◆ Document excerpt:

Raspberry Pi is a low-cost, credit-card-sized computer that enables the exploration of computing and learning how to program in languages like Scratch and Python. To demonstrate Raspberry Pi coding capabilities, Marco developed a clicker game using Scratch, a platform that allows use of building blocks, animation, and graphics to write games and programs. He also developed a dice game to demonstrate Raspberry Pi coding capabilities using Python, a language for writing scripts and automated programs.

And he coded a wireless signal scanner to build a dummy Wi-Fi network, monitor network traffic, and crack Wi-Fi network passwords using AirCrackNg, a tool that monitors wireless signals, cracks passwords, and hacks into wireless networks.

Marco also investigated password security, interviewing students and faculty members, and discovering that using the same passwords on multiple websites is a common security vulnerability.

“Marco is self-motivated and very interested in cybersecurity,” says Cai. “He has a clear vision for his future career pathway.”

“I have gotten tremendous help from Professor Yu Cai and his graduate student, Brandon Cox,” writes Marco on his research poster. “They are very knowledgeable, patient, and friendly. I would also like to thank the MiCUP program for giving me the opportunity to learn more about cybersecurity at Michigan Tech.”

Alec Mirambeau

Alec Mirambeau, a computer science major at Grand Rapids Community College, worked with Leo Ureel, an assistant professor of computer science.

For his MiCUP research, Alec explored computational methods to automatically solve a Wordle puzzle, a simple online word game that challenges people to find a five-letter word in six or fewer guesses.

The project, titled “Solving Wordle Using AI,” explores several methods of solving the puzzles, with the aim of developing curriculum materials for MTU’s CS 4811 Artificial Intelligence course.

Ultimately, Alec concluded that it is possible to use AI to solve Wordle puzzles. He also spent a lot of time studying Python’s tools and gained a better understanding of Python concepts.

“Learning about these AI algorithms and then creating one is incredibly beneficial,” writes Alec on his research poster. “It forces us to gain a better understanding of Python and how it works.”

“Alec was an enthusiastic participant. He explored several ways of solving the puzzle and learned a lot about Python, programming, and AI,” says Ureel. “It was a pleasure working with him.”

◆ Provided material:

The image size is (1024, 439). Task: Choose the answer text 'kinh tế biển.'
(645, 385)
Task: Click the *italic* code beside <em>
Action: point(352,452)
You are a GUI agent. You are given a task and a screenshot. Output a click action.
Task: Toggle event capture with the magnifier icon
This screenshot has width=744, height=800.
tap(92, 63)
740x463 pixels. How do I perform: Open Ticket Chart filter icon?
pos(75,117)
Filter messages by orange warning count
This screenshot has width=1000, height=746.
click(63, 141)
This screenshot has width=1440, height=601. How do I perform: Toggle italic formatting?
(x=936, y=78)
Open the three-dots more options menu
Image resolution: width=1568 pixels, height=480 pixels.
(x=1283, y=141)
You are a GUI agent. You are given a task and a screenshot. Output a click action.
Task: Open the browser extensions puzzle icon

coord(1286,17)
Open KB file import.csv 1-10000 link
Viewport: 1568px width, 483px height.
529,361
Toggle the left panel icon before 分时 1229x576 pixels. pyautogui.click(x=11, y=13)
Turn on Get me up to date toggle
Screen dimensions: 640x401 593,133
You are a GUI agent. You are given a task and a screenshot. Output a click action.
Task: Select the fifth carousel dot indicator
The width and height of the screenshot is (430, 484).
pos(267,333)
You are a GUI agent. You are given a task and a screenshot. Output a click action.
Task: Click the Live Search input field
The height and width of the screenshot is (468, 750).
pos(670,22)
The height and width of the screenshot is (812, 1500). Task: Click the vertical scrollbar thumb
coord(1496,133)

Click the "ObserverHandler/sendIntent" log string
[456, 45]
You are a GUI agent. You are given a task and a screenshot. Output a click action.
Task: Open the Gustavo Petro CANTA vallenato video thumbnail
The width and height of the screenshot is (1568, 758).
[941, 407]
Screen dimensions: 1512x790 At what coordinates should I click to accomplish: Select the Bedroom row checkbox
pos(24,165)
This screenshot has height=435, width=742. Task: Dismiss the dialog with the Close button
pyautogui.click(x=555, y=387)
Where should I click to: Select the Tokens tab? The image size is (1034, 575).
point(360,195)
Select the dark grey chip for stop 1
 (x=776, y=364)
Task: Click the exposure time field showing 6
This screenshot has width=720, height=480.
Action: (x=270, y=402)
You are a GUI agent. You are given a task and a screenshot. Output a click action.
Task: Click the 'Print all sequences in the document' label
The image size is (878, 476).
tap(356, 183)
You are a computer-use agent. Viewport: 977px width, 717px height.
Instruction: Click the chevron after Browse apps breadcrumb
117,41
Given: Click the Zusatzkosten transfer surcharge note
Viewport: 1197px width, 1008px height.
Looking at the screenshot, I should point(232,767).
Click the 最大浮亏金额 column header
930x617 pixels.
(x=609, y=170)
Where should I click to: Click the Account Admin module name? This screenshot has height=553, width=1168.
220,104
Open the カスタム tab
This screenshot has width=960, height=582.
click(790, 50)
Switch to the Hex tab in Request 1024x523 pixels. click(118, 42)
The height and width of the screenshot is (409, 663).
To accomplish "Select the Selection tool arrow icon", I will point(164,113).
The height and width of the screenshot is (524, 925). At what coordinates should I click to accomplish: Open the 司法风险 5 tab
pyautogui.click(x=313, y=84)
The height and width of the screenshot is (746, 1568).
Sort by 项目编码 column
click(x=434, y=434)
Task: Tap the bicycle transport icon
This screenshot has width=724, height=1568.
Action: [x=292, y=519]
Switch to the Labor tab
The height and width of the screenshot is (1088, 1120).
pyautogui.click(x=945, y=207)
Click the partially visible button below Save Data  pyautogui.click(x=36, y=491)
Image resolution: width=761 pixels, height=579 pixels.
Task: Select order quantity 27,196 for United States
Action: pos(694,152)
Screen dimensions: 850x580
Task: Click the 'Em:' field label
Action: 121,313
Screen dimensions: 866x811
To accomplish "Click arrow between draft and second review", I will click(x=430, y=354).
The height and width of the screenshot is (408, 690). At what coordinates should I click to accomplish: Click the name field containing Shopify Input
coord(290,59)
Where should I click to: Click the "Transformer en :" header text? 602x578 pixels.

◆ Your tasks:
1. In the research excerpt, rewrite the paragraph beginning "Raspberry Pi is a low-cost" as a short bulleted list that keeps its main facts.
2. According to the research excerpt, which course was Alec's Wordle project meant to provide curriculum materials for?

◆ Results in order:
1.
- Raspberry Pi is a low-cost, credit-card-sized computer for exploring computing and learning to program in languages like Scratch and Python.
- Marco built a clicker game in Scratch, a platform that uses building blocks, animation, and graphics to write games and programs.
- He also built a dice game in Python, a language for writing scripts and automated programs.
- Both games demonstrate Raspberry Pi coding capabilities.

2. MTU's CS 4811 Artificial Intelligence course.